Dev notes
A card browser with debounced filtering, sets index, per-set grids, and full card detail pages — built on the TCGdex SDK behind a same-origin proxy.
The app's CSP locks connect-src to same-origin, so the browser can't reach api.tcgdex.net directly. Every SDK call lives in a Next.js API route — the browser talks to /api/tcg/cards, the route calls the SDK, returns plain JSON. The SDK also carries a circular sdk property on model instances — a toPlain() helper strips those keys before serialization.
The set detail page is a server component — it calls the SDK at render time for metadata, logo, release year, and legality. The card grid needs pagination so it's a client component calling the API route. The set detail server component wraps the grid in a Suspense boundary, which is required by Next.js App Router for any client component that calls useSearchParams during server rendering.
The browse page fetches page 1 server-side — one module-level TCGdex SDK instance per server process, same as the API route. A BrowseSkeleton wraps it in a Suspense boundary so the skeleton streams immediately while the fetch resolves. BrowseContent gets initialCards as a prop and skips the page-1 fetch — but only when the URL has no active filters.
A sentinel div at the bottom of the list is watched by an IntersectionObserver. The tricky part: observers only fire on intersection state changes.
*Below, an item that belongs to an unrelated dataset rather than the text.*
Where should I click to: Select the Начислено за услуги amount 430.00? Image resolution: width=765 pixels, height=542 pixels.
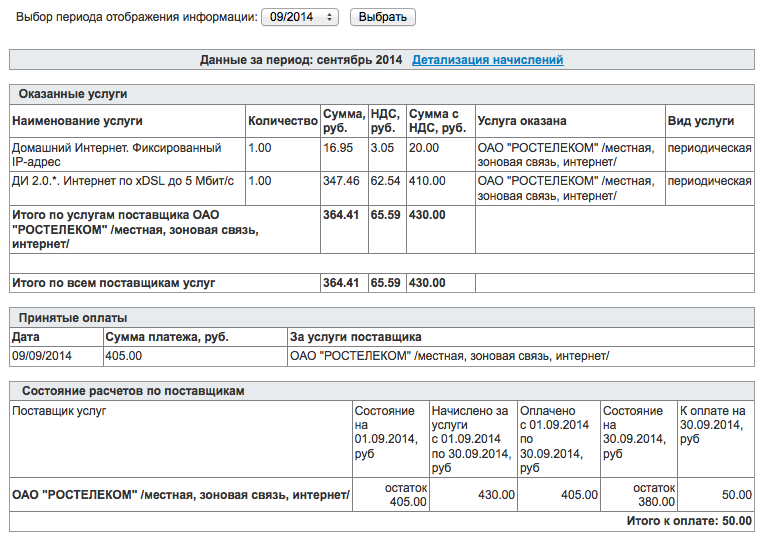495,494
On a wide screen the sentinel might already be visible after the first load — the state never changes, so it never fires again. The fix: add cards.length to the observer effect's dependency array. That reconnects the observer after every fetch, which calls observe() fresh and immediately reports current intersection state.
After converting to useInfiniteQuery, manual AbortController, loadedPages state, and the scroll restore loop are all gone. initialPageParam reads ?page=N from the URL on mount, getNextPageParam increments from there, and the sentinel observer calls fetchNextPage() guarded by hasNextPage.
Search, type filter, and page number all live in the URL as query params. On mount the component reads the URL to initialize state. As the user types or scrolls, the URL updates with router.replace(..., { scroll: false }). Back and forward navigation changes the URL, which syncs back into state. Sharing ?q=pikachu&type=Psychic&page=4 restores exactly that view.
Rapid filter changes can cause a race — an old fetch resolving after the new one starts overwrites the results. The original fix was an AbortController pattern where each fetch aborts the previous one before starting, with AbortError caught and silently ignored. After converting to useInfiniteQuery, TanStack handles this automatically — when the query key changes it cancels the in-flight request via its own abort signal. No more abortRef or AbortError catch needed.